• [Tarea]
Reescribe todas las filas que aparecen a continuación como una lista numerada, sin incluir las líneas en blanco.

• [Datos de entrada]

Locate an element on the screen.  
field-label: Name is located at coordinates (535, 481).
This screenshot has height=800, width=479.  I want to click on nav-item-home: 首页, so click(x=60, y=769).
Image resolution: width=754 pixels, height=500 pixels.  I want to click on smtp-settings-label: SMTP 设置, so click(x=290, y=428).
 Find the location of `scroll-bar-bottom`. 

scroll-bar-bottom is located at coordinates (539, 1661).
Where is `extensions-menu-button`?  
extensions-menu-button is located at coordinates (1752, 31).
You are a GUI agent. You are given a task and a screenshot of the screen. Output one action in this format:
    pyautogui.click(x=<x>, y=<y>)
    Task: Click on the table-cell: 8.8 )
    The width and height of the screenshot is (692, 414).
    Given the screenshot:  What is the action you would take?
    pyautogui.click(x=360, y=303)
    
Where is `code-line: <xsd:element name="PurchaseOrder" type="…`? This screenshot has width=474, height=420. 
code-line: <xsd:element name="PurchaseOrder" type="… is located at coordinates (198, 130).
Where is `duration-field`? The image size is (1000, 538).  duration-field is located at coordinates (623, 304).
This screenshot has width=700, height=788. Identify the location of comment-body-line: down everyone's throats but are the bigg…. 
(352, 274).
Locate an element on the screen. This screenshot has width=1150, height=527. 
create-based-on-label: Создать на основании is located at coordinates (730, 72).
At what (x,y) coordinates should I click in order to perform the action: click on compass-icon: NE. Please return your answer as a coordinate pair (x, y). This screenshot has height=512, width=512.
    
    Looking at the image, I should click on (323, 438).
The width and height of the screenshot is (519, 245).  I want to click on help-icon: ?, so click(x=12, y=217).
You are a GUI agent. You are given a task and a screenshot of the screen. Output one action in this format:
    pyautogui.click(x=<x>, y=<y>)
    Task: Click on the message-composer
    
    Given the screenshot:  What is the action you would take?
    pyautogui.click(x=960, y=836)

• [Solución]
1. Locate an element on the screen.  
2. field-label: Name is located at coordinates (535, 481).
3. This screenshot has height=800, width=479.  I want to click on nav-item-home: 首页, so click(x=60, y=769).
4. Image resolution: width=754 pixels, height=500 pixels.  I want to click on smtp-settings-label: SMTP 设置, so click(x=290, y=428).
5.  Find the location of `scroll-bar-bottom`. 
6. scroll-bar-bottom is located at coordinates (539, 1661).
7. Where is `extensions-menu-button`?  
8. extensions-menu-button is located at coordinates (1752, 31).
9. You are a GUI agent. You are given a task and a screenshot of the screen. Output one action in this format:
10.     pyautogui.click(x=<x>, y=<y>)
11.     Task: Click on the table-cell: 8.8 )
12.     The width and height of the screenshot is (692, 414).
13.     Given the screenshot:  What is the action you would take?
14.     pyautogui.click(x=360, y=303)
15. Where is `code-line: <xsd:element name="PurchaseOrder" type="…`? This screenshot has width=474, height=420. 
16. code-line: <xsd:element name="PurchaseOrder" type="… is located at coordinates (198, 130).
17. Where is `duration-field`? The image size is (1000, 538).  duration-field is located at coordinates (623, 304).
18. This screenshot has width=700, height=788. Identify the location of comment-body-line: down everyone's throats but are the bigg…. 
19. (352, 274).
20. Locate an element on the screen. This screenshot has width=1150, height=527. 
21. create-based-on-label: Создать на основании is located at coordinates (730, 72).
22. At what (x,y) coordinates should I click in order to perform the action: click on compass-icon: NE. Please return your answer as a coordinate pair (x, y). This screenshot has height=512, width=512.
23.     Looking at the image, I should click on (323, 438).
24. The width and height of the screenshot is (519, 245).  I want to click on help-icon: ?, so click(x=12, y=217).
25. You are a GUI agent. You are given a task and a screenshot of the screen. Output one action in this format:
26.     pyautogui.click(x=<x>, y=<y>)
27.     Task: Click on the message-composer
28.     Given the screenshot:  What is the action you would take?
29.     pyautogui.click(x=960, y=836)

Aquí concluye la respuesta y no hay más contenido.